**Passage shown**
Transitional justice holds perpetrators of human rights violations responsible and attempts to give closure to the victims. The main concern is to rebuild societies after mass atrocity crimes. The three paradigms that explain the distinct ways of approaching transitional justice are retributive, restorative and reparative justice. These three paradigms work together to achieve the same goal, rebuilding fallen societies. In the field of transitional justice there is much debate of how these paradigms can, if at all work together. I believe that the only way that transitional justice can be reached is through retributive and reparative justice.
Retributive justice involves trials and punishments towards the people responsible. The rationale behind this paradigm is 1) wrong doings need to be acknowledged so that they will not be repeated in the future, 2) the perpetrator should be held accountable and punished, 3) the effect of deterring society, and 4) emphasizing the power of the justice system. The benefit of trials correctly shows how to solve conflicts and maintain order within a community. It also acknowledges the difference between individual guilt and collective group guilt. Essentially singling out solely the people responsible and keeping others innocent.
For restorative justice the main goal is to bring the victims and the guilty party back together into the community. In contrast to retributive form of justice where the focus is on the perpetrator, restorative empowers the victims and seeks to provide some sort of dignity back to them. The mechanism behind restorative justice is truth commissions which are executed and run by the national government or the international community. What victims want to hear is the truth and to hear the criminals admit to their crimes.
Reparative justice works to fix and repair the damage done. One approach to mending a broken state is through an official apology. Issuing an apology is beneficial in the sense that the perpetrator takes responsibility for the victim’s suffering and the pain caused. Pain can be physical, emotional and mental. Another benefit is that an apology can alleviate the bitterness towards the criminals. Vindication can also be achieved along with diminishing any related trauma the victims may have. The second approach is through compensation in hopes to get forgiveness for wrongs.

**Material provided**
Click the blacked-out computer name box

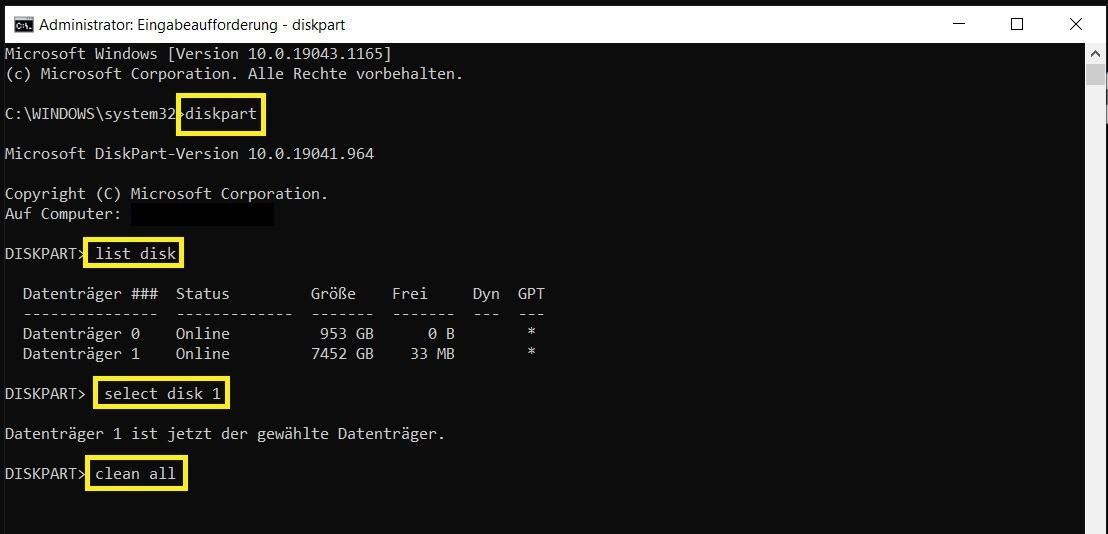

**Goal of the exercise**
Extend the essay on transitional justice past its final sentence. The material has no connection to the text on transitional justice.

**Exercise answer**
Although these forms of justice may seem to be the answer, they are also flawed. As stated before, the advantage of retributive justice is finding who is at fault then punishing them. However one problem this paradigm has is that these trials can take a long time to get through because the perpetrators are usually a large group. Justice will not be reached in a timely manner, which can also anger the victims more. These trials are also costly and expensive to run. The national government may not always have the funds to provide trials. Monetary funds are the same problem the international community faces as well. The advantage of restorative justice is that it verifies the actual events and the truth behind the crimes. The disadvantage of this method is that people can claim to be telling the truth but in reality are just lying to put someone responsible even if that person is not guilty of anything. The advantage of reparative justice is that it seeks to find peace and a chance for victims to accept and acknowledge the wrongs committed by perpetrators. One major flaw to this form of justice is that victim’s may feel that there is no amount of compensation even in terms of money that can account for the loss of a family member or make them forget what has happened.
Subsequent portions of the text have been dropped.